Will Peptide Sciences or similar vendors likely add retatrutide in the future?
If retatrutide receives FDA approval, research-chemical vendors often begin listing analogues shortly afterward. Whether the compound they sell matches the approved drug's structure and quality is a separate question that requires independent verification of each batch.
How should I store reconstituted retatrutide if I obtain it?
Fatty-acid conjugated peptides are generally more stable than unconjugated peptides, but lyophilized powder should still be stored at 2 to 8 degrees Celsius and protected from light. After reconstitution with bacteriostatic water, use within a timeframe consistent with your vendor's stability data, typically within a few weeks when refrigerated.
What is the current clinical trial status of retatrutide?

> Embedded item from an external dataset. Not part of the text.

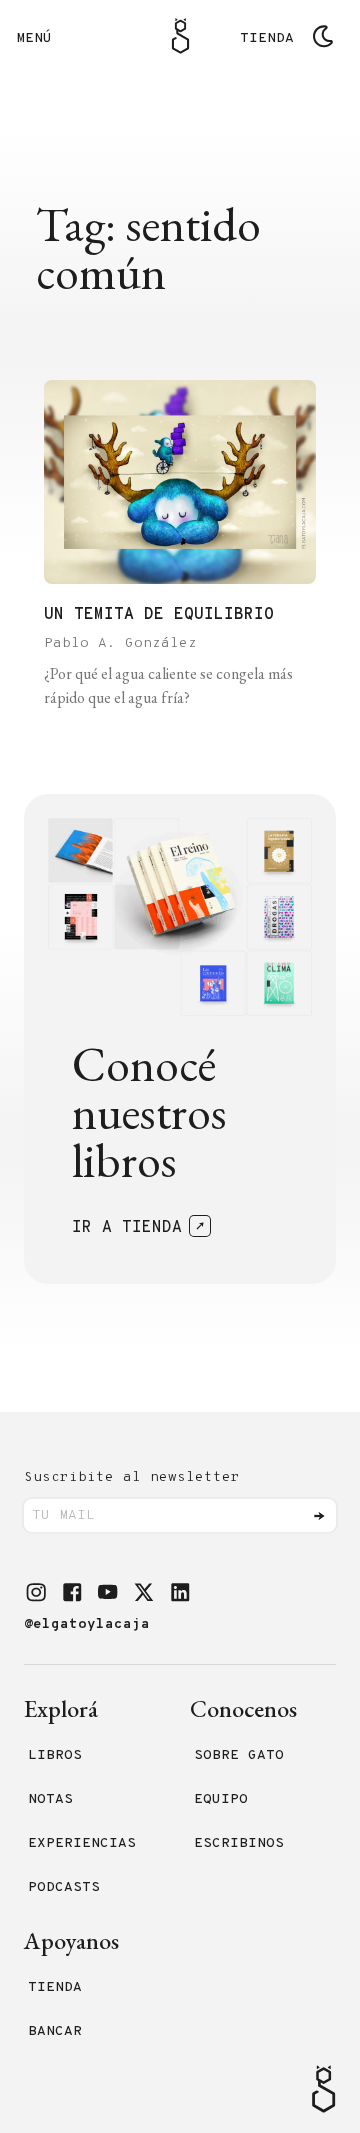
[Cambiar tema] (323, 36)
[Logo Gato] (180, 36)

As of 2026, retatrutide is in Phase 3 trials for obesity and type 2 diabetes under Eli Lilly's program. The Phase 2 results published in NEJM in 2023 showed significant weight reduction. Phase 3 completion and any regulatory submission timeline are subject to Lilly's announcements.
Sources
- Jastreboff AM, Kaplan LM, Frias JP, et al. Triple-Hormone-Receptor Agonist Retatrutide for Obesity: A Phase 2 Trial. New England Journal of Medicine. 2023;389(6):514-526. PMID 37366315.
- Wilding JPH, Batterham RL, Calanna S, et al. Once-Weekly Semaglutide in Adults with Overweight or Obesity (STEP 1). New England Journal of Medicine. 2021;384(11):989-1002. PMID 33567185.
- Jastreboff AM, Aronne LJ, Ahmad NN, et al. Tirzepatide Once Weekly for the Treatment of Obesity (SURMOUNT-1). New England Journal of Medicine. 2022;387(3):205-216. PMID 35658024.
- Lincoff AM, Brown-Frandsen K, Colhoun HM, et al. Semaglutide and Cardiovascular Outcomes in Obesity without Diabetes (SELECT). New England Journal of Medicine. 2023;389(24):2221-2232. PMID 37952131.
- US Food and Drug Administration. Compounding and the Drug Supply Chain: Shortage Determinations. FDA.gov. Accessed 2026.
- International Council for Harmonisation. ICH Q3C: Impurities: Guideline for Residual Solvents. ICH.org.
- US Pharmacopeia. General Chapter 85: Bacterial Endotoxins Test. USP-NF.
- Fosgerau K, Hoffmann T. Peptide therapeutics: current status and future directions. Drug Discovery Today. 2015;20(1):122-128. PMID 25450038.